Que deviennent les femmes quand les hommes font la guerre ? Ayant débusqué un roman oublié paru en 1924 et signé d’Ernest Pérochon, un écrivain qui ne l’est pas moins, Xavier Beauvois, en l’adaptant, a tenté, à sa manière, de nous le faire voir. En 1915, année où débute le récit, tandis que les hommes en âge de combattre sont sur le front, il ne reste dans les campagnes françaises que les femmes, les enfants et les vieillards. Ce sont donc elles, les femmes, qui ont le devoir de faire tout le travail. Dans une des fermes, Hortense (Nathalie Baye) et sa fille Solange (Laura Smet) se tuent à la tâche au point que la première se résout à embaucher Francine (Iris Bry), une fille de ferme toute jeune, afin de les soulager d’une partie du travail.
Rythmée par le labeur de la ferme, la première moitié du film de Xavier Beauvois est très touchante et très belle. Le cinéaste prend le temps d’accompagner les femmes, tout au long des saisons, dans chacune de leurs besognes et de leurs occupations. Il n’y a pas besoin de beaucoup de dialogues, les images suffisent. On ressent la peine des femmes, dans tous les sens du mot : la fatigue causée par les travaux et la souffrance de savoir leurs hommes en train de combattre, de risquer d’être blessés, voire tués. Au point que quand parvient la nouvelle qu’un d’eux est fait prisonnier et qu’il est détenu en Allemagne, c’est presque un soulagement : au moins, sa vie n’est plus en danger ! Car si les hommes sont le plus souvent absents physiquement, ils occupent néanmoins toutes les pensées. Et quand l’un ou l’autre vient à la ferme pour une permission de quelques jours, on le fête, on le félicite, on le fait même venir à l’école afin d’écouter les élèves réciter un poème « anti-boches » ! Mais, au fil du temps, se laisse deviner bien autre chose que les honneurs : quand les soldats parlent, ils se mettent à évoquer la folie des combats, l’inhumanité de leur condition, le spectre de la mort…

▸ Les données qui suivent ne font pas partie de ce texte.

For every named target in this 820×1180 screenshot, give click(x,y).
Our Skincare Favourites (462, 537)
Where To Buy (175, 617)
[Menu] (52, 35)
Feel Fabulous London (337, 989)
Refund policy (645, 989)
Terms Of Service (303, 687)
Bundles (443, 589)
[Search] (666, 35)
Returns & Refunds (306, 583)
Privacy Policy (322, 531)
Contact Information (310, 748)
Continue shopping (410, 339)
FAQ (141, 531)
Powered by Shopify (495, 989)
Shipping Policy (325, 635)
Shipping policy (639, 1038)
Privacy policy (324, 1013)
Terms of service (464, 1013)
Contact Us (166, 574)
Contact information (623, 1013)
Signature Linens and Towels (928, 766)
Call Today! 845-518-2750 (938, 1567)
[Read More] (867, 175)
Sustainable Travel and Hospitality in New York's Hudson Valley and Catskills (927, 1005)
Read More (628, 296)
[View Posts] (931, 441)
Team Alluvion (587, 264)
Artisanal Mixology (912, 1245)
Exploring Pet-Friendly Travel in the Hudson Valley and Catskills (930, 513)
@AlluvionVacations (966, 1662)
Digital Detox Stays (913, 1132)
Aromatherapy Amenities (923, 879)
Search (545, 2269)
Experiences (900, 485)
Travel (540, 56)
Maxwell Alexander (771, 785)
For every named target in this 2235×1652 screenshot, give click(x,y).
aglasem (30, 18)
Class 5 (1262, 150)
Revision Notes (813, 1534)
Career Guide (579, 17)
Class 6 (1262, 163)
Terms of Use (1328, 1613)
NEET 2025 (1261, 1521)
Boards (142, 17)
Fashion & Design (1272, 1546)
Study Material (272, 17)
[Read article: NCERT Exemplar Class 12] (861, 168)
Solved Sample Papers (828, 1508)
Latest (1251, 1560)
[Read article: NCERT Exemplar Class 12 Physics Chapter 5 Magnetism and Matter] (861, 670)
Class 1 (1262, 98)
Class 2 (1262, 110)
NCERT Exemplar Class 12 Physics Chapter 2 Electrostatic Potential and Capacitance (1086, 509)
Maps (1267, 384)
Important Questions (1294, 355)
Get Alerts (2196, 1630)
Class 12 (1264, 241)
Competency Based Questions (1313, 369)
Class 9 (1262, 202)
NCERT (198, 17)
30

Dans ce film de peine et de douleur, persiste néanmoins un visage de beauté et de lumière, celui de Francine. Superbement incarnée par Iris Bry, la jeune femme, dès sa première apparition et jusqu’au terme du film, l’éclaire par sa seule présence : une personnalité si radieuse qu’elle en vient à générer des jalousies et même du rejet. Car c’est dans une histoire de rancœur que le film bascule dans sa deuxième moitié, lui donnant malheureusement une teinte plus banale et plus convenue. Dès la scène où l’un des fils, en permission dans la ferme familiale, fait un cauchemar en se voyant tuer des Allemands (une scène très maladroitement réalisée), le film perd une bonne partie de sa force et de son intérêt. L’histoire d’amour entre celui-ci et Francine, les rivalités et jalousies qui en découlent, le voisinage des Américains venant semer le trouble, tout paraît soudain plus terne. Seul le sort réservé à Francine nous touche encore. Mais le film qui, au début, fascinait comme une suite de tableaux, devient beaucoup plus quelconque tout en échappant, fort heureusement, à trop de simplification ainsi qu’aux récupérations partisanes (celles du féminisme le plus étroit par exemple – le film est féministe, si l’on veut, mais il ne l’est pas d’une manière bornée).